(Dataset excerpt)
□ □ □ □ □

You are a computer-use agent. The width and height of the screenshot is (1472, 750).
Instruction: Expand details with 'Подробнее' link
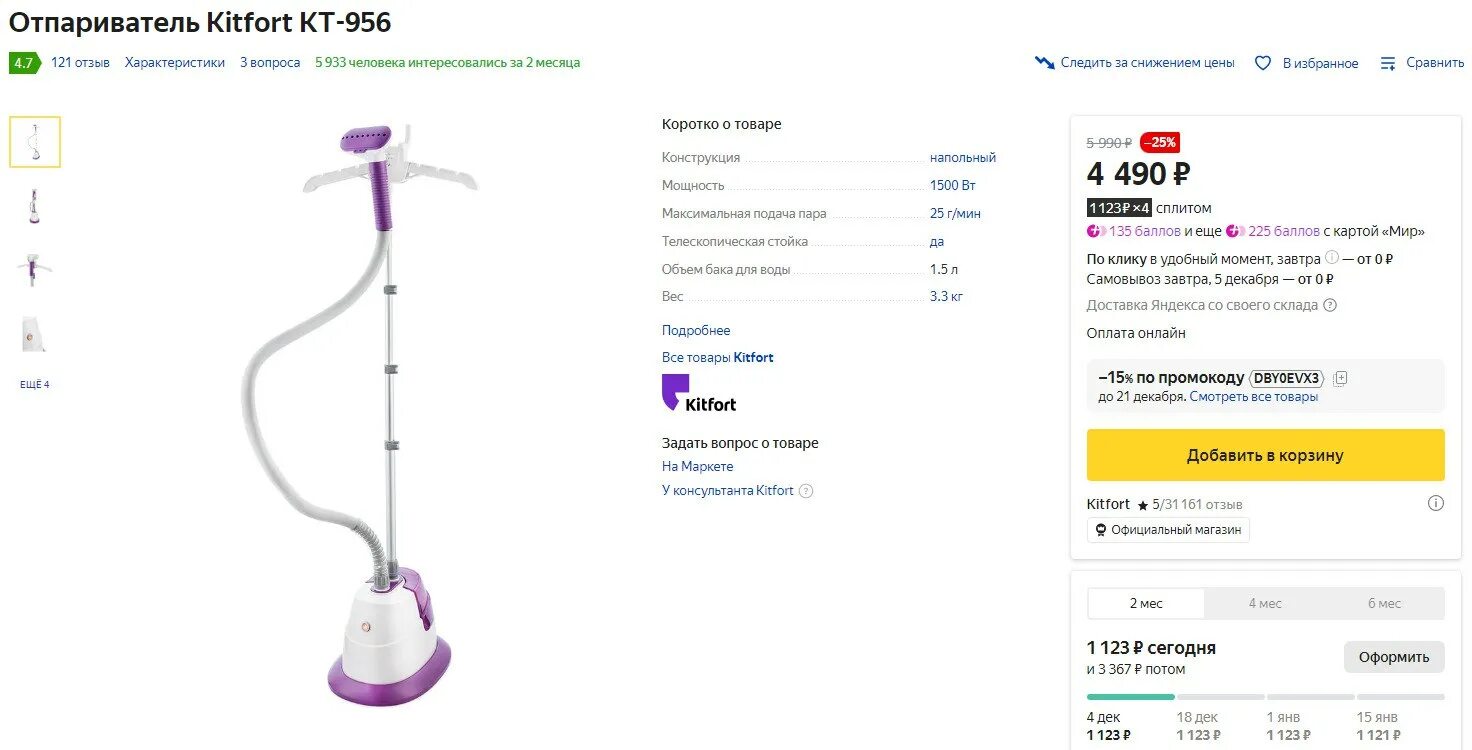click(x=696, y=330)
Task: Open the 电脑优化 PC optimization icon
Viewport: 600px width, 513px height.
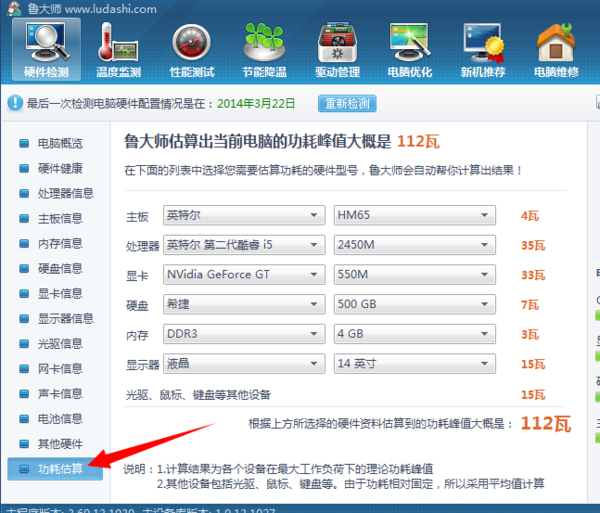Action: [410, 49]
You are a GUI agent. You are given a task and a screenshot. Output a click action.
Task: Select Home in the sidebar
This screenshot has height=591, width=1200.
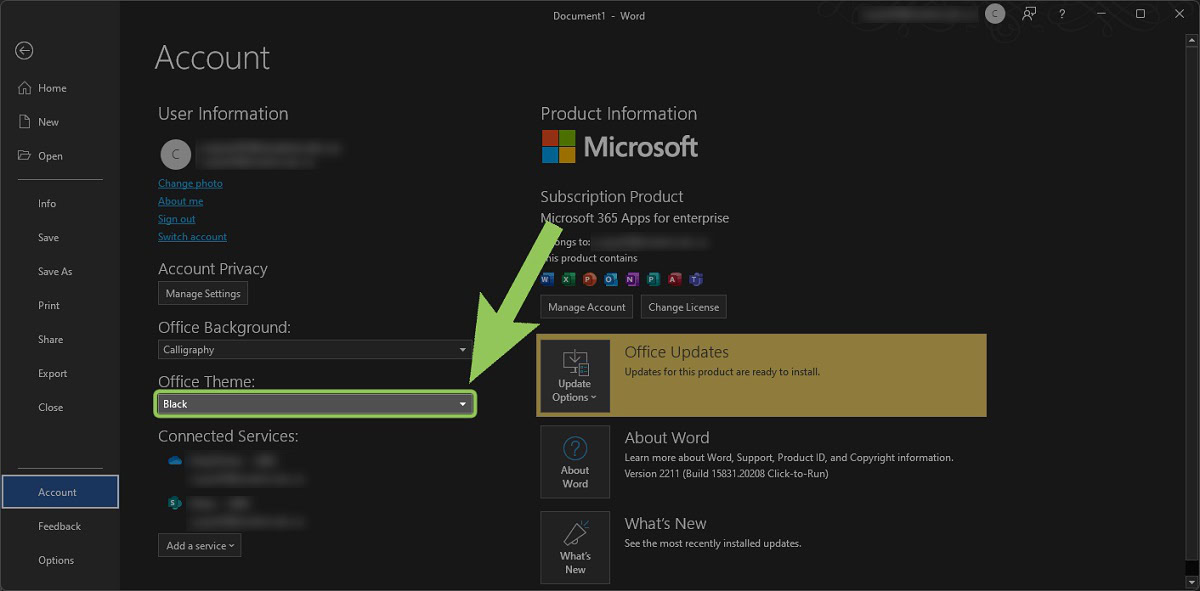pos(52,88)
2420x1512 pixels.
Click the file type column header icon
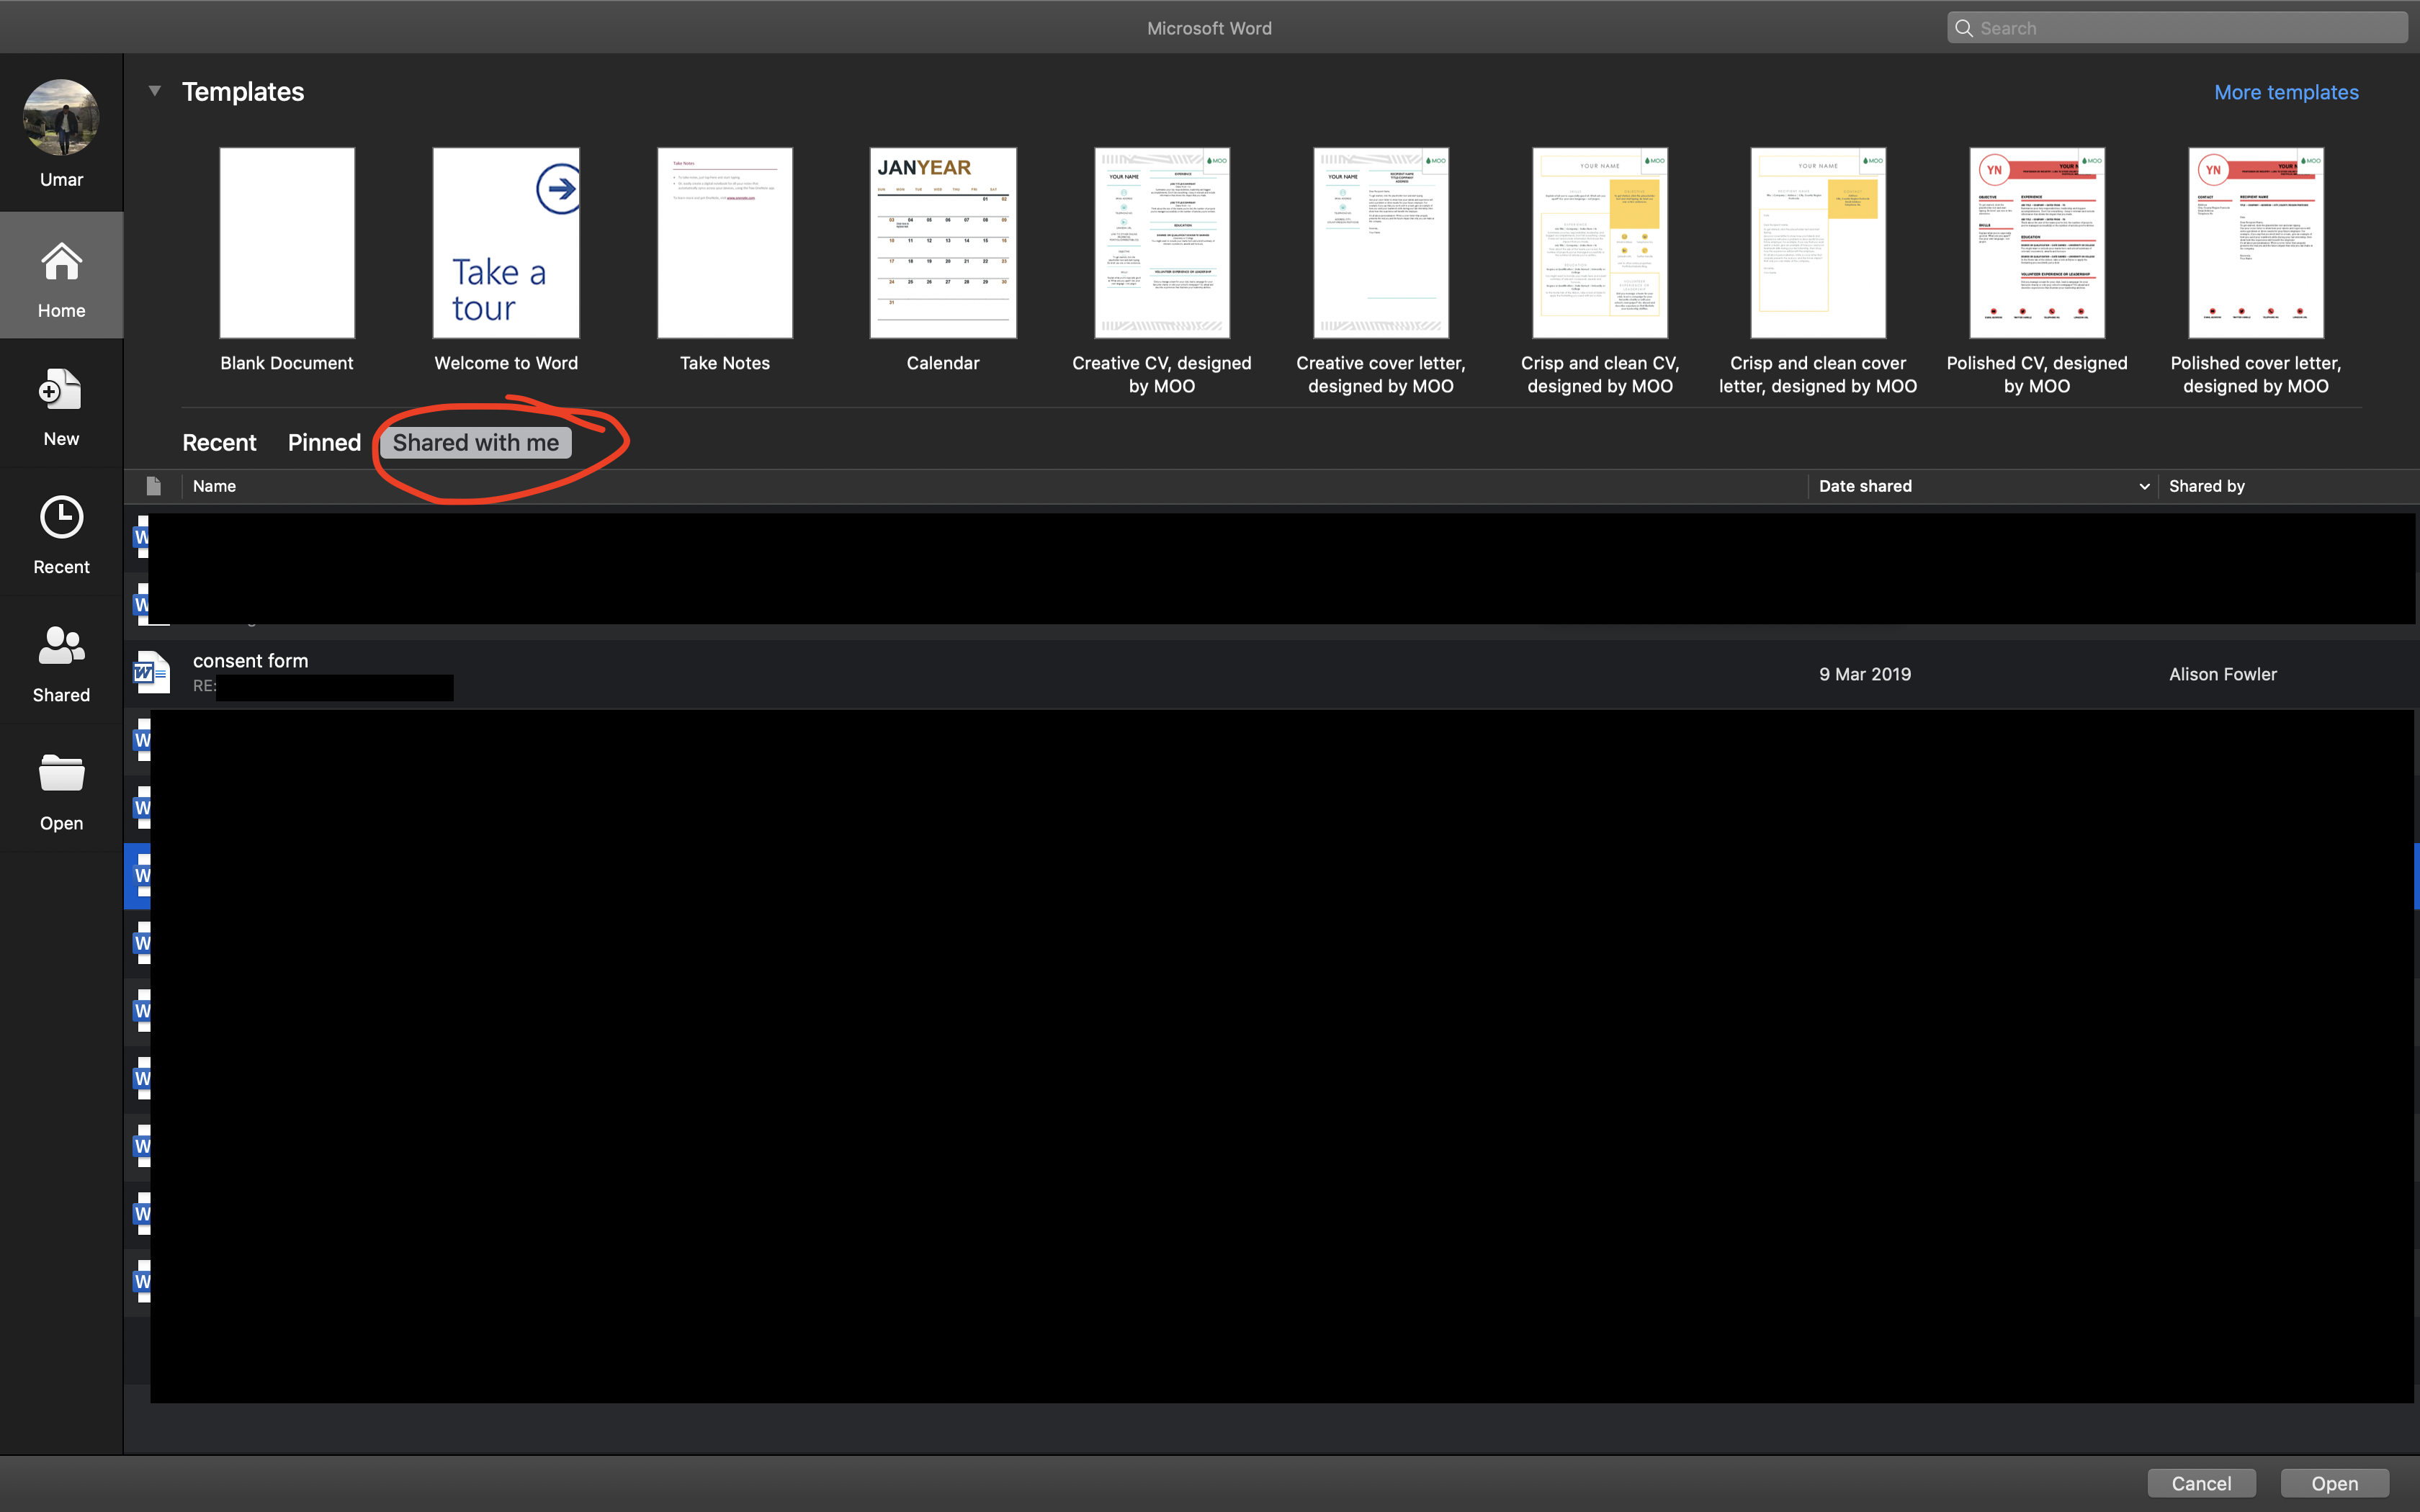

□ □ □ □ □

PROBLEM TO WORK ON:
Render the lines from the one containing "You are a GUI" through the end of the lines above as a Markdown table with the columns Row and Line, numbering each row and skipping blank lines. Leave the pictures out.

THE RESULT:
| Row | Line |
|---|---|
| 1 | You are a GUI agent. You are given a task and a screenshot. Output a click action. |
| 2 | Task: Select Home in the sidebar |
| 3 | This screenshot has height=591, width=1200. |
| 4 | pos(52,88) |
| 5 | 2420x1512 pixels. |
| 6 | Click the file type column header icon |